5-HT1A receptor-mediated inhibition of lateral vestibular nucleus neurons projecting to the abducens nucleus.

Electrophysiological studies were performed using cats anesthetized with alpha-chloralose, to elucidate the 5-hydroxytryptamine (5-HT) receptor subtypes involved in the 5-HT-induced inhibition of the lateral vestibular nucleus (LVN) neurons projecting to or through the abducens nucleus. The effects of 5-HT receptor subtype agonists and antagonist were examined in polysynaptic neurons activated by stimulation of the ipsilateral abducens nucleus (IAN) antidromically, since these neurons are sensitive to 5-HT as shown in our previous study.

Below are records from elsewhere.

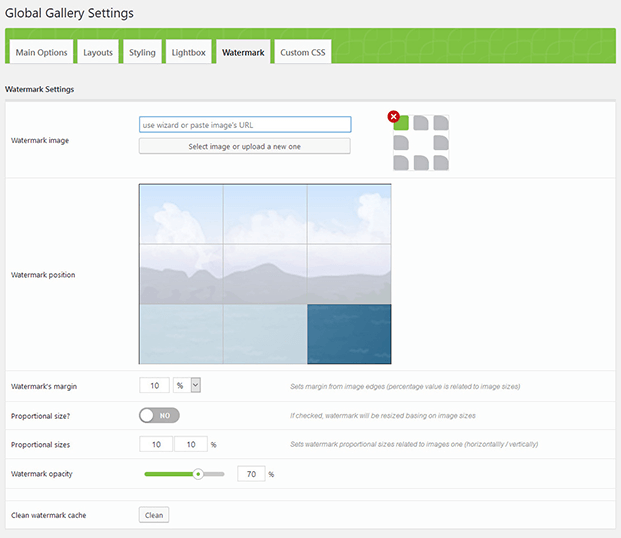The height and width of the screenshot is (538, 621).
Task: Toggle the Proportional size switch
Action: (x=160, y=415)
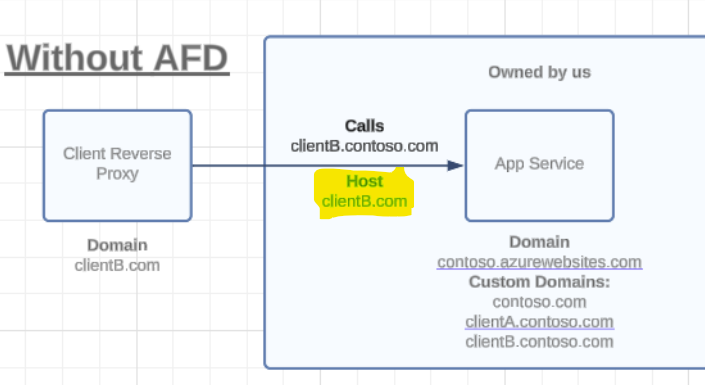The height and width of the screenshot is (385, 705).
Task: Click the clientB.contoso.com call label
Action: [x=364, y=146]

Iontophoretic application of 5-HT and 8-hydroxy-2-(di-n-propylamino)tetrain (8-OH-DPAT), a selective 5-HT1A agonist, inhibited orthodromic spikes elicited by vestibular nerve stimulation in the majority of polysynaptic neurons activated by stimulation of ipsilateral IAN antidromically. There was a good correlation between the effects of 5-HT and 8-OH-DPAT. Iontophoretically applied 5-HT and 8-OH-DPAT also inhibited glutamate-induced firing in these neurons. Simultaneous application of 1-(2-methoxyphenyl)-4-[4-(2-phthalimido)butyl]piperazine (NAN-190), a 5-HT1A agonist/antagonist, significantly antagonized the 8-OH-DPAT-induced inhibition of glutamate-induced firing, although NAN-190 alone also caused weak suppression of glutamate-induced firing. Microiontophoretically applied 1-(3-chlorophenyl)piperazine (mCPP), a 5-HT1B agonist inhibited the orthodromic spike elicited by vestibular nerve stimulation and glutamate-induced firing in only a small number of the LVN neurons. 1-(2,5-dimethoxy-4-iodophenyl)-2-aminopropane (DOI), a 5-HT2 agonist, rarely affected these neurons. We postulate that postsynaptically located 5-HT1A receptors are mainly involved in the 5-HT-induced inhibition of polysynaptic neurons projecting in the region of the IAN.